* _WHAT THIS TASK INVOLVES_: Extract every line below, verbatim.

* _DATA FOR THE TASK_:
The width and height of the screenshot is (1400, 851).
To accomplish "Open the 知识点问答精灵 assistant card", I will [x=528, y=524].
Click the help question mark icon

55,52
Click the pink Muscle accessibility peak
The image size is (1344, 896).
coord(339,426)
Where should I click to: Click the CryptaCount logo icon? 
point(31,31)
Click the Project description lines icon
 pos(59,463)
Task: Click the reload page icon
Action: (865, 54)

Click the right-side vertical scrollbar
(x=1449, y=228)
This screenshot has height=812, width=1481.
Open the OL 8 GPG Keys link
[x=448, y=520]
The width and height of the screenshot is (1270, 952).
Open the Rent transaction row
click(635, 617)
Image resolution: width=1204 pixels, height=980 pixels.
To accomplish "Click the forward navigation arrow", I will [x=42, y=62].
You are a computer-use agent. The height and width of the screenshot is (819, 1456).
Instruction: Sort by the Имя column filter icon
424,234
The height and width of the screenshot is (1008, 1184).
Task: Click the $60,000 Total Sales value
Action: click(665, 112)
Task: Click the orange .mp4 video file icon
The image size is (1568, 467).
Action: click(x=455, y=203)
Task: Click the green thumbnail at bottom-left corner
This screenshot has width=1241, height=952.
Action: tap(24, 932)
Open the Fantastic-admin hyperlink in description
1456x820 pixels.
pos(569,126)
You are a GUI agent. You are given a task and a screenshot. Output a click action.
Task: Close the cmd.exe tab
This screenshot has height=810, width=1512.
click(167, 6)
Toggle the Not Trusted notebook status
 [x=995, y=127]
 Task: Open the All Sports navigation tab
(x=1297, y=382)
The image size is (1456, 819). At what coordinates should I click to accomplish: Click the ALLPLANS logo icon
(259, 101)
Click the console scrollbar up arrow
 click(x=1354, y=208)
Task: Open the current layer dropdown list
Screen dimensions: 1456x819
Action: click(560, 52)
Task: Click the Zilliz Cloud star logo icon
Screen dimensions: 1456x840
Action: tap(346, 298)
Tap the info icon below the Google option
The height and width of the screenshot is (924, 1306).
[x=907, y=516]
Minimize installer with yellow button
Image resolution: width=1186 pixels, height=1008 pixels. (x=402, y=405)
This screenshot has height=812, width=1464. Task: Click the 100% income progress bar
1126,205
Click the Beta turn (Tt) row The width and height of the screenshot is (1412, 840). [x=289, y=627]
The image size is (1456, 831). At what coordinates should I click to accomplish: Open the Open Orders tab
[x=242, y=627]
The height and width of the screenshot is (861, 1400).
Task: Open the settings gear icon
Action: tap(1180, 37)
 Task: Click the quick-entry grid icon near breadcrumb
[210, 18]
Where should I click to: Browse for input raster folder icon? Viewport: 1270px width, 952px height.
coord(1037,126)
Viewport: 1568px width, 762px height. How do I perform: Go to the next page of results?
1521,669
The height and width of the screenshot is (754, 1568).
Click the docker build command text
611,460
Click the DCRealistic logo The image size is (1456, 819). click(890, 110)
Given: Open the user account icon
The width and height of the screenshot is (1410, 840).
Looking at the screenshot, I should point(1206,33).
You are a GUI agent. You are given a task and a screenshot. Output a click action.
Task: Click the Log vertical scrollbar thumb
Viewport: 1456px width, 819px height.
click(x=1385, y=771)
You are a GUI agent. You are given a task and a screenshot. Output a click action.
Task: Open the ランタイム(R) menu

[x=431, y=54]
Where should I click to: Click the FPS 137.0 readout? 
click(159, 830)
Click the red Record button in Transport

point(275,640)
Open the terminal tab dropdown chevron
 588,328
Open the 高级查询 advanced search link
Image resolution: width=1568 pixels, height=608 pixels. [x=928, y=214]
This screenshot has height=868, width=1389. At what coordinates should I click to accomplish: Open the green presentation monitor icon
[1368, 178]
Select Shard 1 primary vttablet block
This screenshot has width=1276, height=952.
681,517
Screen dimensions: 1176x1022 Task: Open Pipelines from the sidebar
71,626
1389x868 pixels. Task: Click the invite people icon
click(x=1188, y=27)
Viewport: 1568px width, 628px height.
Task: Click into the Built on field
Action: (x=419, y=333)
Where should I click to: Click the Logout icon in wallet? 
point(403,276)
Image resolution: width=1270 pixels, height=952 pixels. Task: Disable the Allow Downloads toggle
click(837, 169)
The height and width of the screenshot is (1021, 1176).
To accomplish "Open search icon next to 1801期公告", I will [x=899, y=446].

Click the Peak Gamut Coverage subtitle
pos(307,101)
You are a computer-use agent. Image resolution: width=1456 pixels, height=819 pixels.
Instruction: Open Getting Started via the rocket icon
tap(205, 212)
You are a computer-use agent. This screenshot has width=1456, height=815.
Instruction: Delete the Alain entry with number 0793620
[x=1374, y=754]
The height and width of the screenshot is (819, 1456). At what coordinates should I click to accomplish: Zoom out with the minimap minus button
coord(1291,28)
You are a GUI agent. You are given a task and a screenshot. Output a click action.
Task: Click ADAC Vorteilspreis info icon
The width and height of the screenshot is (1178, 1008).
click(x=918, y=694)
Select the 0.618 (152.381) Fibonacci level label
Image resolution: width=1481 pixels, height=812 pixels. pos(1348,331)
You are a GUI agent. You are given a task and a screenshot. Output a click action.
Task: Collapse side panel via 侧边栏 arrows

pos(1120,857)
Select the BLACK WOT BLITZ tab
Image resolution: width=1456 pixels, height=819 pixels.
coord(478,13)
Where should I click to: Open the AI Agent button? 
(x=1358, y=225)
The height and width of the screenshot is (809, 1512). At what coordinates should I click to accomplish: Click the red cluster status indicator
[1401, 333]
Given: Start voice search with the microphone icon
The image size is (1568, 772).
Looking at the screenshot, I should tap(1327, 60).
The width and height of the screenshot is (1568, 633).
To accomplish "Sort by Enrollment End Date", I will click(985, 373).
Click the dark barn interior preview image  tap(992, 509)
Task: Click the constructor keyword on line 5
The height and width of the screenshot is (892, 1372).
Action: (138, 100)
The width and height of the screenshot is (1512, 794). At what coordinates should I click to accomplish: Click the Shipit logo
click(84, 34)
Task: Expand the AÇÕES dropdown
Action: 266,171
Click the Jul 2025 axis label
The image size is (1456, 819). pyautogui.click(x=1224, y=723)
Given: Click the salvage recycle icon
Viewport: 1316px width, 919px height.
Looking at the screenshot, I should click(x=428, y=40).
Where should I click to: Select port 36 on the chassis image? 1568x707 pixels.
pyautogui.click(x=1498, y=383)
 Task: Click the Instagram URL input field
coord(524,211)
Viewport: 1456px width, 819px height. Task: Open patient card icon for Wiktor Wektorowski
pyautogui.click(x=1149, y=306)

* _ANSWER SECTION_:
The width and height of the screenshot is (1400, 851).
To accomplish "Open the 知识点问答精灵 assistant card", I will [x=528, y=524].
Click the help question mark icon

55,52
Click the pink Muscle accessibility peak
The image size is (1344, 896).
coord(339,426)
Where should I click to: Click the CryptaCount logo icon? 
point(31,31)
Click the Project description lines icon
 pos(59,463)
Task: Click the reload page icon
Action: (865, 54)

Click the right-side vertical scrollbar
(x=1449, y=228)
This screenshot has height=812, width=1481.
Open the OL 8 GPG Keys link
[x=448, y=520]
The width and height of the screenshot is (1270, 952).
Open the Rent transaction row
click(635, 617)
Image resolution: width=1204 pixels, height=980 pixels.
To accomplish "Click the forward navigation arrow", I will [x=42, y=62].
You are a computer-use agent. The height and width of the screenshot is (819, 1456).
Instruction: Sort by the Имя column filter icon
424,234
The height and width of the screenshot is (1008, 1184).
Task: Click the $60,000 Total Sales value
Action: click(665, 112)
Task: Click the orange .mp4 video file icon
The image size is (1568, 467).
Action: click(x=455, y=203)
Task: Click the green thumbnail at bottom-left corner
This screenshot has width=1241, height=952.
Action: tap(24, 932)
Open the Fantastic-admin hyperlink in description
1456x820 pixels.
pos(569,126)
You are a GUI agent. You are given a task and a screenshot. Output a click action.
Task: Close the cmd.exe tab
This screenshot has height=810, width=1512.
click(167, 6)
Toggle the Not Trusted notebook status
 [x=995, y=127]
 Task: Open the All Sports navigation tab
(x=1297, y=382)
The image size is (1456, 819). At what coordinates should I click to accomplish: Click the ALLPLANS logo icon
(259, 101)
Click the console scrollbar up arrow
 click(x=1354, y=208)
Task: Open the current layer dropdown list
Screen dimensions: 1456x819
Action: click(560, 52)
Task: Click the Zilliz Cloud star logo icon
Screen dimensions: 1456x840
Action: tap(346, 298)
Tap the info icon below the Google option
The height and width of the screenshot is (924, 1306).
[x=907, y=516]
Minimize installer with yellow button
Image resolution: width=1186 pixels, height=1008 pixels. (x=402, y=405)
This screenshot has height=812, width=1464. Task: Click the 100% income progress bar
1126,205
Click the Beta turn (Tt) row The width and height of the screenshot is (1412, 840). [x=289, y=627]
The image size is (1456, 831). At what coordinates should I click to accomplish: Open the Open Orders tab
[x=242, y=627]
The height and width of the screenshot is (861, 1400).
Task: Open the settings gear icon
Action: tap(1180, 37)
 Task: Click the quick-entry grid icon near breadcrumb
[210, 18]
Where should I click to: Browse for input raster folder icon? Viewport: 1270px width, 952px height.
coord(1037,126)
Viewport: 1568px width, 762px height. How do I perform: Go to the next page of results?
1521,669
The height and width of the screenshot is (754, 1568).
Click the docker build command text
611,460
Click the DCRealistic logo The image size is (1456, 819). click(890, 110)
Given: Open the user account icon
The width and height of the screenshot is (1410, 840).
Looking at the screenshot, I should point(1206,33).
You are a GUI agent. You are given a task and a screenshot. Output a click action.
Task: Click the Log vertical scrollbar thumb
Viewport: 1456px width, 819px height.
click(x=1385, y=771)
You are a GUI agent. You are given a task and a screenshot. Output a click action.
Task: Open the ランタイム(R) menu

[x=431, y=54]
Where should I click to: Click the FPS 137.0 readout? 
click(159, 830)
Click the red Record button in Transport

point(275,640)
Open the terminal tab dropdown chevron
 588,328
Open the 高级查询 advanced search link
Image resolution: width=1568 pixels, height=608 pixels. [x=928, y=214]
This screenshot has height=868, width=1389. At what coordinates should I click to accomplish: Open the green presentation monitor icon
[1368, 178]
Select Shard 1 primary vttablet block
This screenshot has width=1276, height=952.
681,517
Screen dimensions: 1176x1022 Task: Open Pipelines from the sidebar
71,626
1389x868 pixels. Task: Click the invite people icon
click(x=1188, y=27)
Viewport: 1568px width, 628px height.
Task: Click into the Built on field
Action: (x=419, y=333)
Where should I click to: Click the Logout icon in wallet? 
point(403,276)
Image resolution: width=1270 pixels, height=952 pixels. Task: Disable the Allow Downloads toggle
click(837, 169)
The height and width of the screenshot is (1021, 1176).
To accomplish "Open search icon next to 1801期公告", I will [x=899, y=446].

Click the Peak Gamut Coverage subtitle
pos(307,101)
You are a computer-use agent. Image resolution: width=1456 pixels, height=819 pixels.
Instruction: Open Getting Started via the rocket icon
tap(205, 212)
You are a computer-use agent. This screenshot has width=1456, height=815.
Instruction: Delete the Alain entry with number 0793620
[x=1374, y=754]
The height and width of the screenshot is (819, 1456). At what coordinates should I click to accomplish: Zoom out with the minimap minus button
coord(1291,28)
You are a GUI agent. You are given a task and a screenshot. Output a click action.
Task: Click ADAC Vorteilspreis info icon
The width and height of the screenshot is (1178, 1008).
click(x=918, y=694)
Select the 0.618 (152.381) Fibonacci level label
Image resolution: width=1481 pixels, height=812 pixels. pos(1348,331)
You are a GUI agent. You are given a task and a screenshot. Output a click action.
Task: Collapse side panel via 侧边栏 arrows

pos(1120,857)
Select the BLACK WOT BLITZ tab
Image resolution: width=1456 pixels, height=819 pixels.
coord(478,13)
Where should I click to: Open the AI Agent button? 
(x=1358, y=225)
The height and width of the screenshot is (809, 1512). At what coordinates should I click to accomplish: Click the red cluster status indicator
[1401, 333]
Given: Start voice search with the microphone icon
The image size is (1568, 772).
Looking at the screenshot, I should tap(1327, 60).
The width and height of the screenshot is (1568, 633).
To accomplish "Sort by Enrollment End Date", I will click(985, 373).
Click the dark barn interior preview image  tap(992, 509)
Task: Click the constructor keyword on line 5
The height and width of the screenshot is (892, 1372).
Action: (138, 100)
The width and height of the screenshot is (1512, 794). At what coordinates should I click to accomplish: Click the Shipit logo
click(84, 34)
Task: Expand the AÇÕES dropdown
Action: 266,171
Click the Jul 2025 axis label
The image size is (1456, 819). pyautogui.click(x=1224, y=723)
Given: Click the salvage recycle icon
Viewport: 1316px width, 919px height.
Looking at the screenshot, I should click(x=428, y=40).
Where should I click to: Select port 36 on the chassis image? 1568x707 pixels.
pyautogui.click(x=1498, y=383)
 Task: Click the Instagram URL input field
coord(524,211)
Viewport: 1456px width, 819px height. Task: Open patient card icon for Wiktor Wektorowski
pyautogui.click(x=1149, y=306)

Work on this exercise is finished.